§ WHAT IS EXPECTED:
Copy each line from the data that has the word "agent" in it.

** Opening MATERIAL FOR THIS TASK block **

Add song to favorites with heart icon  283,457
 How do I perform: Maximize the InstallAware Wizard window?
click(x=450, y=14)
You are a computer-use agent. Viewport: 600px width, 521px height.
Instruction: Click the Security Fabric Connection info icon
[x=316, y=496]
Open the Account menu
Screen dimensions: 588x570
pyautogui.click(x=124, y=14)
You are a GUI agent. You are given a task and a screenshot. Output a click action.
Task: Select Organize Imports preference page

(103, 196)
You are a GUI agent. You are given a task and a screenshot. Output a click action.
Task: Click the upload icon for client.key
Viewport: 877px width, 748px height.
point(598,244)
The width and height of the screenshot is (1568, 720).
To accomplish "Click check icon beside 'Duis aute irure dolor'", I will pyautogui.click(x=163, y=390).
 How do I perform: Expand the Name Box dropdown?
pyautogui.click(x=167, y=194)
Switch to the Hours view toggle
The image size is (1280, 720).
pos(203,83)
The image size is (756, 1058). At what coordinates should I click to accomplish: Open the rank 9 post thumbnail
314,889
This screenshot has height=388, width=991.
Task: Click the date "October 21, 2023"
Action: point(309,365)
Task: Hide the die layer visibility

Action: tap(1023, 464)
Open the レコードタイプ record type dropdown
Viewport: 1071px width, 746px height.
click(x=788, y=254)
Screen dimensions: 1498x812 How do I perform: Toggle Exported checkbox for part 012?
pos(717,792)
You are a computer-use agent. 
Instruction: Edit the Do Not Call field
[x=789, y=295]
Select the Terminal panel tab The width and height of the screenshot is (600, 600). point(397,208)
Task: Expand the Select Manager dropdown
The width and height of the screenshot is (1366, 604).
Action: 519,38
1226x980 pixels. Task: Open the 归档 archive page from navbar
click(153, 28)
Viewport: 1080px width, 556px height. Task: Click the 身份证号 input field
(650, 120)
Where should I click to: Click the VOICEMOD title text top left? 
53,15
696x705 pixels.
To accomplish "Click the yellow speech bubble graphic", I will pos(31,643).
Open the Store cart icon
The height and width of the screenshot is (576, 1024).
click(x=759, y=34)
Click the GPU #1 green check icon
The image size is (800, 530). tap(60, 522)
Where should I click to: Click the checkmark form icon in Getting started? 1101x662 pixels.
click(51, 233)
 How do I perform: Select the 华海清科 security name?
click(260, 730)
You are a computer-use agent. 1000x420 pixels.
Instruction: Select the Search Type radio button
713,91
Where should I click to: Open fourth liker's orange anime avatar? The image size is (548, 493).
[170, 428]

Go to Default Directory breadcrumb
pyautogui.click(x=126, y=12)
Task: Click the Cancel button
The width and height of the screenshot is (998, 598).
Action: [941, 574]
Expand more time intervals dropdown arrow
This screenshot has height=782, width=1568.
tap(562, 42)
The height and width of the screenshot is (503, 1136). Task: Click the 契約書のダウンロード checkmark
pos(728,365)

** Closing MATERIAL FOR THIS TASK block **

§ RESULT OF THE EXERCISE:
You are a computer-use agent. Viewport: 600px width, 521px height.
You are a GUI agent. You are given a task and a screenshot. Output a click action.
You are a GUI agent. You are given a task and a screenshot. Output a click action.
You are a computer-use agent. 
You are a computer-use agent. 1000x420 pixels.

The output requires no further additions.